Periods of scarcity and lessons learned
By observing the consequences of the bad harvests of 1728 and 1739, increasing the acreage of cultivated lands dedicated to wheat, the building of granaries and the regulation of the wheat market were suggested (doc. D, p. 16-17). Pastures, which produced beef meat and wool – both products in demand on the export market – were only serving to decrease the cultivated land available to feed the population.

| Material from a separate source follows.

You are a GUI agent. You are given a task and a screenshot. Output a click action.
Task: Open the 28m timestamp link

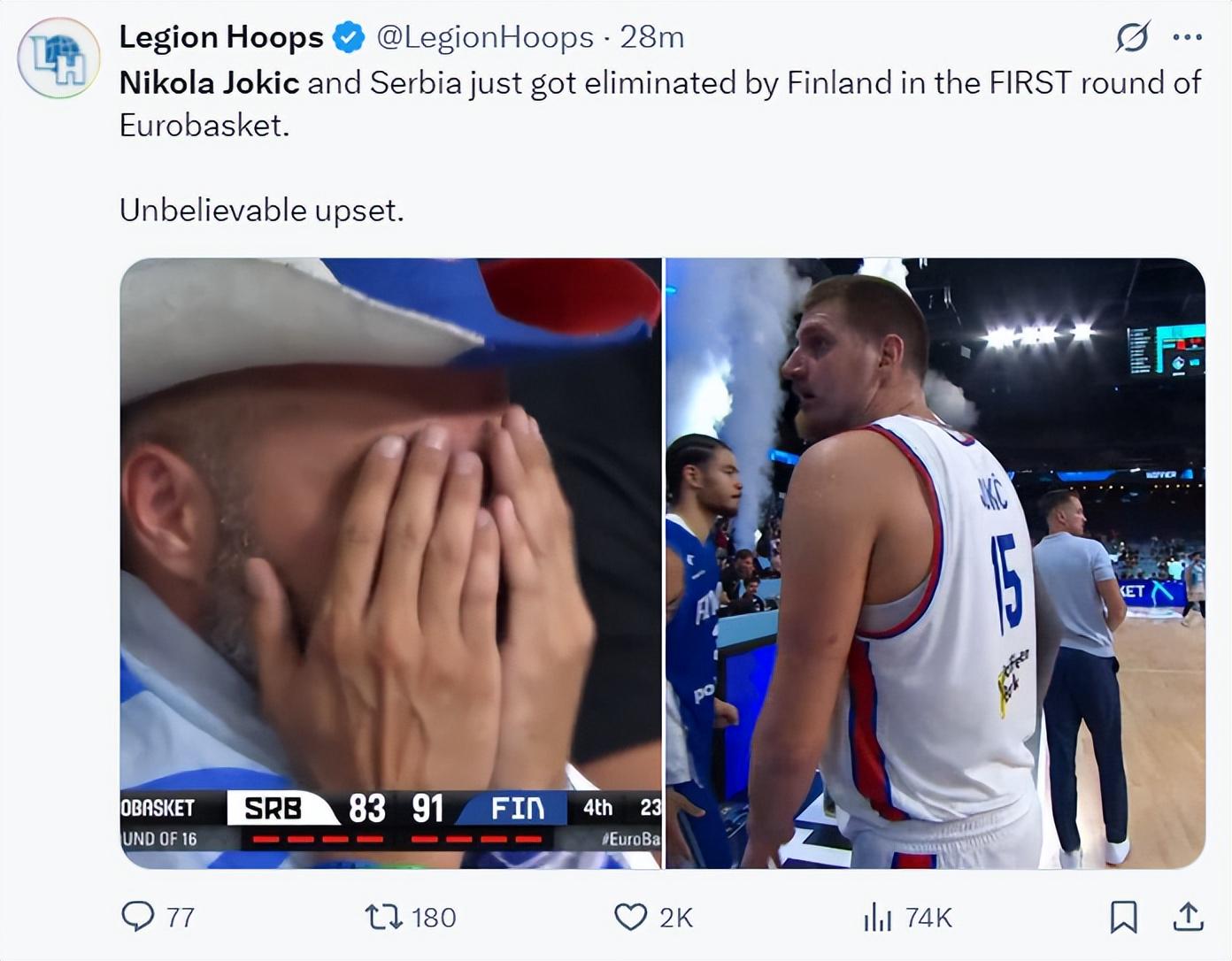[x=652, y=37]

From 1758, Bounty laws for cereals brought to Dublin and subsidies for the building of mills were proposed “in order to remove a present great discouragement to the agriculture and corn trade of Ireland”. But the most appropriate measures were, apparently, to increase protectionism: by forbidding imports and subsidizing exports, which England was already doing at home (doc. E, p. 23-25 et doc. F, p. 4-5). Meanwhile, wheeled-ploughs and, mechanized dibbles and scarification devices were promoted and manufactured in response to the demand for Irish-made tools : A short description and list: with the prices of the instruments of husbandry, made in the factory at Laughinstown near Celbridge in the county of Kildare (doc. G). Towards the end of the 18th Century, large areas of land were being cultivated (Carlow, Roscommon, Tipperary) (doc. H, p. 34-35).